Work order:
Please set down every record exactly as it appears below.

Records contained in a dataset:

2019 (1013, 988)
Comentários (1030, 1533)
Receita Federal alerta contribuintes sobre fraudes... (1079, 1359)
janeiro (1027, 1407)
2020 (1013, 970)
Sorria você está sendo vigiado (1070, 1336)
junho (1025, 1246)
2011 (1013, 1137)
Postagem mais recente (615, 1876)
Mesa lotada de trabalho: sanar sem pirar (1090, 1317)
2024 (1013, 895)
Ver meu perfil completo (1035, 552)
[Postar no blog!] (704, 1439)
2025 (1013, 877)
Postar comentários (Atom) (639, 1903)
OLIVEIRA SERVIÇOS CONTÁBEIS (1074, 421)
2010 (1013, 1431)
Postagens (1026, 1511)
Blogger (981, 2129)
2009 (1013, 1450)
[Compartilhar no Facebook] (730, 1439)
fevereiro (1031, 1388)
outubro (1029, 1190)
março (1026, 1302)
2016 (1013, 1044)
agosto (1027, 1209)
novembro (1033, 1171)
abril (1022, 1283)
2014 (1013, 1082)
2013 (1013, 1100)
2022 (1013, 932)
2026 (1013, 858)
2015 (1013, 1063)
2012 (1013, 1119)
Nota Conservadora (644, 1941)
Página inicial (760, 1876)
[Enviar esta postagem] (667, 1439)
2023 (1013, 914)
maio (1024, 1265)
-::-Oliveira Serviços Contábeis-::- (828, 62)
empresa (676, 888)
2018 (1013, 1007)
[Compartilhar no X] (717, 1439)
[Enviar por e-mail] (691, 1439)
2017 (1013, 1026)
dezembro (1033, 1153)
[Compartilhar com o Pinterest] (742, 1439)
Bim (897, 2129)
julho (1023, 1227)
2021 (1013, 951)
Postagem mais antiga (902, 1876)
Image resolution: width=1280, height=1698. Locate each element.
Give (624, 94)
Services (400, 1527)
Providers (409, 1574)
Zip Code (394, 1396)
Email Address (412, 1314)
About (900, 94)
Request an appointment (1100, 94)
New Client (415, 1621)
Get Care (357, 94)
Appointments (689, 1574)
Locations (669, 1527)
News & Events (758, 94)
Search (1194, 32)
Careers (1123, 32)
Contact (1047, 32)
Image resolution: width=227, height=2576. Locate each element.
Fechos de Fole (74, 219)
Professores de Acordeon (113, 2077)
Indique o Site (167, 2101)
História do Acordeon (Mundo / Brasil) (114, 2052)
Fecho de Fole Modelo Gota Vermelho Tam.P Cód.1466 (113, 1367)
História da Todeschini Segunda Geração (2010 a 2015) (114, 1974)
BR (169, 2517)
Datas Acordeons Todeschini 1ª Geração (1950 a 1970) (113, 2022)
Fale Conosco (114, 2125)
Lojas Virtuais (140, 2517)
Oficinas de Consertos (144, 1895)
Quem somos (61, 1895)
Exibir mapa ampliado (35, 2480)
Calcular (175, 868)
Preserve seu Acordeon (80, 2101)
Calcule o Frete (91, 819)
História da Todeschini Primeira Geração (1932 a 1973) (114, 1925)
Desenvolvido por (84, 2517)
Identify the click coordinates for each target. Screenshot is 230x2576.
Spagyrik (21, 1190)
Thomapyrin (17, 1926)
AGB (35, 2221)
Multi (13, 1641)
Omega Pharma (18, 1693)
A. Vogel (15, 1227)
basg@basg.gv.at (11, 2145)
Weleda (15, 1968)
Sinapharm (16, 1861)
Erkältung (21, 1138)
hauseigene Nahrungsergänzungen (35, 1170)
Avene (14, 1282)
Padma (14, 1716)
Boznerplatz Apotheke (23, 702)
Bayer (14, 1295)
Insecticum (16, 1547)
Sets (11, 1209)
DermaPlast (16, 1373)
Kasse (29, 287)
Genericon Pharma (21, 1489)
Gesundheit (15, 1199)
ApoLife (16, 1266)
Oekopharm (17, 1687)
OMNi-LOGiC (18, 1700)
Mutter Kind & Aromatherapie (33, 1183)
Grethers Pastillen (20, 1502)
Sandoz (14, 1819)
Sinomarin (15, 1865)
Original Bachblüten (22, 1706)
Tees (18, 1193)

Output:
2019 (1013, 988)
Comentários (1030, 1533)
Receita Federal alerta contribuintes sobre fraudes... (1079, 1359)
janeiro (1027, 1407)
2020 (1013, 970)
Sorria você está sendo vigiado (1070, 1336)
junho (1025, 1246)
2011 (1013, 1137)
Postagem mais recente (615, 1876)
Mesa lotada de trabalho: sanar sem pirar (1090, 1317)
2024 (1013, 895)
Ver meu perfil completo (1035, 552)
[Postar no blog!] (704, 1439)
2025 (1013, 877)
Postar comentários (Atom) (639, 1903)
OLIVEIRA SERVIÇOS CONTÁBEIS (1074, 421)
2010 (1013, 1431)
Postagens (1026, 1511)
Blogger (981, 2129)
2009 (1013, 1450)
[Compartilhar no Facebook] (730, 1439)
fevereiro (1031, 1388)
outubro (1029, 1190)
março (1026, 1302)
2016 (1013, 1044)
agosto (1027, 1209)
novembro (1033, 1171)
abril (1022, 1283)
2014 (1013, 1082)
2013 (1013, 1100)
2022 (1013, 932)
2026 (1013, 858)
2015 (1013, 1063)
2012 (1013, 1119)
Nota Conservadora (644, 1941)
Página inicial (760, 1876)
[Enviar esta postagem] (667, 1439)
2023 (1013, 914)
maio (1024, 1265)
-::-Oliveira Serviços Contábeis-::- (828, 62)
empresa (676, 888)
2018 (1013, 1007)
[Compartilhar no X] (717, 1439)
[Enviar por e-mail] (691, 1439)
2017 (1013, 1026)
dezembro (1033, 1153)
[Compartilhar com o Pinterest] (742, 1439)
Bim (897, 2129)
julho (1023, 1227)
2021 (1013, 951)
Postagem mais antiga (902, 1876)
Image resolution: width=1280, height=1698. Locate each element.
Give (624, 94)
Services (400, 1527)
Providers (409, 1574)
Zip Code (394, 1396)
Email Address (412, 1314)
About (900, 94)
Request an appointment (1100, 94)
New Client (415, 1621)
Get Care (357, 94)
Appointments (689, 1574)
Locations (669, 1527)
News & Events (758, 94)
Search (1194, 32)
Careers (1123, 32)
Contact (1047, 32)
Image resolution: width=227, height=2576. Locate each element.
Fechos de Fole (74, 219)
Professores de Acordeon (113, 2077)
Indique o Site (167, 2101)
História do Acordeon (Mundo / Brasil) (114, 2052)
Fecho de Fole Modelo Gota Vermelho Tam.P Cód.1466 (113, 1367)
História da Todeschini Segunda Geração (2010 a 2015) (114, 1974)
BR (169, 2517)
Datas Acordeons Todeschini 1ª Geração (1950 a 1970) (113, 2022)
Fale Conosco (114, 2125)
Lojas Virtuais (140, 2517)
Oficinas de Consertos (144, 1895)
Quem somos (61, 1895)
Exibir mapa ampliado (35, 2480)
Calcular (175, 868)
Preserve seu Acordeon (80, 2101)
Calcule o Frete (91, 819)
História da Todeschini Primeira Geração (1932 a 1973) (114, 1925)
Desenvolvido por (84, 2517)
Identify the click coordinates for each target. Screenshot is 230x2576.
Spagyrik (21, 1190)
Thomapyrin (17, 1926)
AGB (35, 2221)
Multi (13, 1641)
Omega Pharma (18, 1693)
A. Vogel (15, 1227)
basg@basg.gv.at (11, 2145)
Weleda (15, 1968)
Sinapharm (16, 1861)
Erkältung (21, 1138)
hauseigene Nahrungsergänzungen (35, 1170)
Avene (14, 1282)
Padma (14, 1716)
Boznerplatz Apotheke (23, 702)
Bayer (14, 1295)
Insecticum (16, 1547)
Sets (11, 1209)
DermaPlast (16, 1373)
Kasse (29, 287)
Genericon Pharma (21, 1489)
Gesundheit (15, 1199)
ApoLife (16, 1266)
Oekopharm (17, 1687)
OMNi-LOGiC (18, 1700)
Mutter Kind & Aromatherapie (33, 1183)
Grethers Pastillen (20, 1502)
Sandoz (14, 1819)
Sinomarin (15, 1865)
Original Bachblüten (22, 1706)
Tees (18, 1193)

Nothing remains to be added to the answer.